* [Given problem]:
Put the data below into a numbered list, one line per item, and skip any blank lines. Leave the pictures out of your list.

* [Supplied material]:

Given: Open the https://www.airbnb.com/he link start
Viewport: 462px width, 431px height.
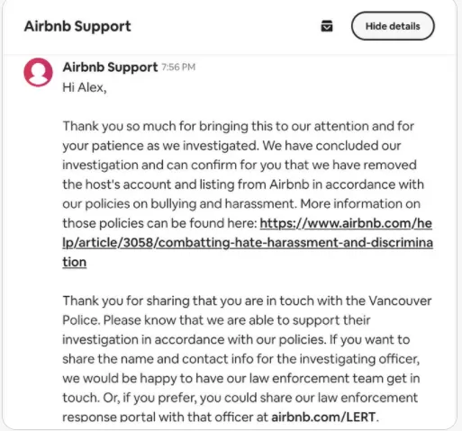Looking at the screenshot, I should tap(346, 223).
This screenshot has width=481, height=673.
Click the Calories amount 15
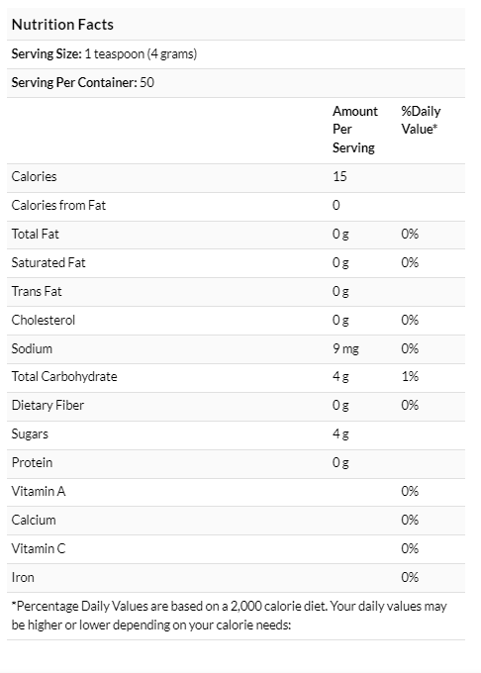(x=339, y=176)
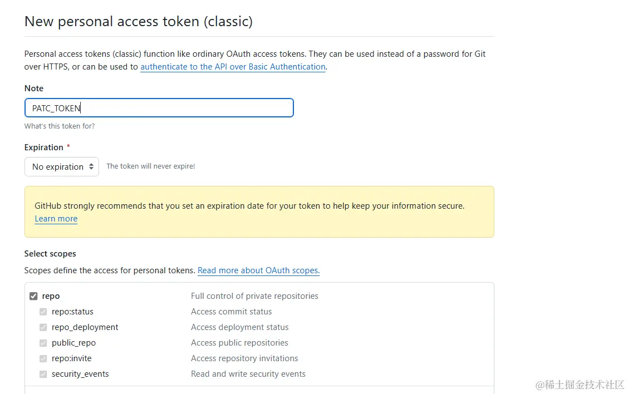The image size is (628, 394).
Task: Toggle the public_repo checkbox
Action: pyautogui.click(x=43, y=343)
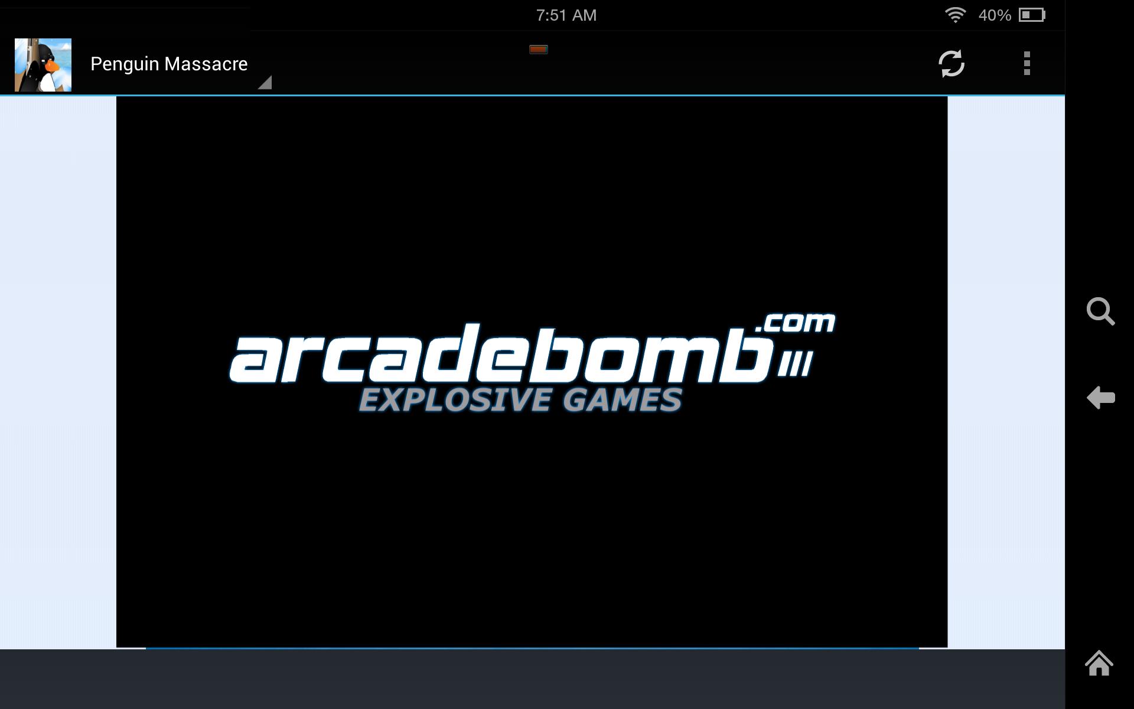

* [Answer below]:
1. Given: Open the https://www.airbnb.com/he link start
2. Viewport: 462px width, 431px height.
3. Looking at the screenshot, I should tap(346, 223).
4. This screenshot has width=481, height=673.
5. Click the Calories amount 15
6. (x=339, y=176)
7. The image size is (628, 394).
8. Task: Toggle the public_repo checkbox
9. Action: pyautogui.click(x=43, y=343)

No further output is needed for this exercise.